Reviewing Radiohead - Stupid Car (and Pop is Dead)
Radiohead released Pablo Honey to not much fanfare until Creep was discovered by some Israeli DJ and suddenly the band were massive - even if only as the Creep band. However, they had released music before Pablo - the Drill EP.
As you can tell, the band weren't particularly great at cover art just yet. They weren't even called Radiohead for that long at this time; the band were known as On a Friday, a reference to when they did practice at school, and only switched their name at EMI's request.
Three songs on Drill were rerecorded and put on Pablo, which I have already reviewed in a separate blogpost here. There is, however, one song which didn't get this honour - Stupid Car.
Ever since I realised this, I have wondered what the band thought of the song. It seems like they don't have an opinion, and have willingly cast it into the memory hole.
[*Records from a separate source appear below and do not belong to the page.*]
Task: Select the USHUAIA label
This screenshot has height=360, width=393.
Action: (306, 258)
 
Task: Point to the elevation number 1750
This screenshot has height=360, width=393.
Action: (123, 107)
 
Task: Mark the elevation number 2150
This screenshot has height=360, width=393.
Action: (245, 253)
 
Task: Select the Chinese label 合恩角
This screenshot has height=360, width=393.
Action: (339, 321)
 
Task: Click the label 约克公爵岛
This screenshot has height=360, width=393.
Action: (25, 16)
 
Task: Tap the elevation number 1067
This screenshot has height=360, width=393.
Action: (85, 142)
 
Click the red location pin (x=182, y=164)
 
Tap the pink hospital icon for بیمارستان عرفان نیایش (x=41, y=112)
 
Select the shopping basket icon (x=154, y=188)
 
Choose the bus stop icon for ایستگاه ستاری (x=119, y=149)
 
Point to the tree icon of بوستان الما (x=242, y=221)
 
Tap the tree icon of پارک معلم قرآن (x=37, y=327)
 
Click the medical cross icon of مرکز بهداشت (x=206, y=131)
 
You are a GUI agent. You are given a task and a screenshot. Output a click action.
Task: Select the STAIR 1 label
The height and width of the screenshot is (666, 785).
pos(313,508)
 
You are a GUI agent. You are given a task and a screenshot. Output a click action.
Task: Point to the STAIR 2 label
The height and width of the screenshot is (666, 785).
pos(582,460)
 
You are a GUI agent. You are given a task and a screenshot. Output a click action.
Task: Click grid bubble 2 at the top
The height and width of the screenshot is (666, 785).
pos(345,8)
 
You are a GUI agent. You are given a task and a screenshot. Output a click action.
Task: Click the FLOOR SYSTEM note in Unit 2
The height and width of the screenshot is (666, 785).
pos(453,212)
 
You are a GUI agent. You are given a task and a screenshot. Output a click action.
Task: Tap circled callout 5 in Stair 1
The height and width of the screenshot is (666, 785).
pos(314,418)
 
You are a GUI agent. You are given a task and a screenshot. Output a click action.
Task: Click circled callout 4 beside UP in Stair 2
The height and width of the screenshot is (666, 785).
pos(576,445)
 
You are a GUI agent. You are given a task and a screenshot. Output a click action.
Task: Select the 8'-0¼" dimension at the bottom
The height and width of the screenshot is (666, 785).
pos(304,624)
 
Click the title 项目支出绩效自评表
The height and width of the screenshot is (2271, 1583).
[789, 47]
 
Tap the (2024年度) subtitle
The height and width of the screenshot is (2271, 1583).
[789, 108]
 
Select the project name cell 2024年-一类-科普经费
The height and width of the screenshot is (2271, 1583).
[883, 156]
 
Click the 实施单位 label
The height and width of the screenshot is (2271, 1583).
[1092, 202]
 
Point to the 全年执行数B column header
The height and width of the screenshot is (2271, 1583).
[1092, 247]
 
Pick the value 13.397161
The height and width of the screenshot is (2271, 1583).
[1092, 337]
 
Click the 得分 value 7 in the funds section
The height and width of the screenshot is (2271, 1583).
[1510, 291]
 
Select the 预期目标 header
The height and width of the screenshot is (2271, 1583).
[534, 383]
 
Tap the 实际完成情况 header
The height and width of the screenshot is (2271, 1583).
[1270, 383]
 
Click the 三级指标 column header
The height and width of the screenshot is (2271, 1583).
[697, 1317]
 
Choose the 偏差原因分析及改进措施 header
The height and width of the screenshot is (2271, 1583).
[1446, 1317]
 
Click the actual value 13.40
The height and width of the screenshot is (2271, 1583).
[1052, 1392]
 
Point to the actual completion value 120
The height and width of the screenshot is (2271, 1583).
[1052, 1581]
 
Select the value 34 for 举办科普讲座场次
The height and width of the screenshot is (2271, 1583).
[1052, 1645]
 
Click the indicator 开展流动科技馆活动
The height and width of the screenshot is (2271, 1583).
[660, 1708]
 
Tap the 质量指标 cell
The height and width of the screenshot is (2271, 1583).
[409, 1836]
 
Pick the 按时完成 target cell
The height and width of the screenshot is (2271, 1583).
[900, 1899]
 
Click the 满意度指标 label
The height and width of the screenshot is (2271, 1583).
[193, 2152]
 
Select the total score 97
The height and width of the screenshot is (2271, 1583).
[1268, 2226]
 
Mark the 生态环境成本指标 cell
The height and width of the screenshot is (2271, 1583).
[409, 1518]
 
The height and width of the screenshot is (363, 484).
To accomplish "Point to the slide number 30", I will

Though that can't be true, surely - the EP is available for streaming, which is why I'm even reviewing the song, and that fact alone suggests to me that the band prefer Stupid Car to another early release, Pop is Dead (the only Radiohead song not available on Spotify!) - therefore, I think the band merely don't care about it.
The song itself is a rather acoustic number, with lovely guitar strumming and softer vocals by Thom Yorke eventually building up into a controlled frenzy and then inexplicably stopping as it was getting excellent. It annoys me because they could have added a sudden guitar line, incorporated more feedback, even have Philip Selway join in (the song has no drums)...and yet they simply let the song last a paltry 145 seconds. Yet I'd still choose it over countless other tracks on Pablo Honey.
It's a shame because it's a rather sweet song. Every article on Stupid Car mentions how the lyrics foreshadow Yorke's obsession with cars going wrong, like on Airbag, and it seems like that's all the curious context, at least until the band speak out about it, that we will get.
I know it's unlikely that Thom Yorke will be reading this blogpost, but if you are Thom, what do you actually think of Stupid Car?
Out of curiosity, I listened to Pop is Dead (which was actually a single) and it's a rather bouncy song with lovely guitar work, yet admittedly doesn't do much more. It's an extremely straightforward song which veers into unintentional hilarity at times [like seriously, what does "another line of coke to jack him off" mean?]. I can see why the band don't want to include it on Spotify because there's nothing special to it, it's not good as a single but it's somewhat okay as a song.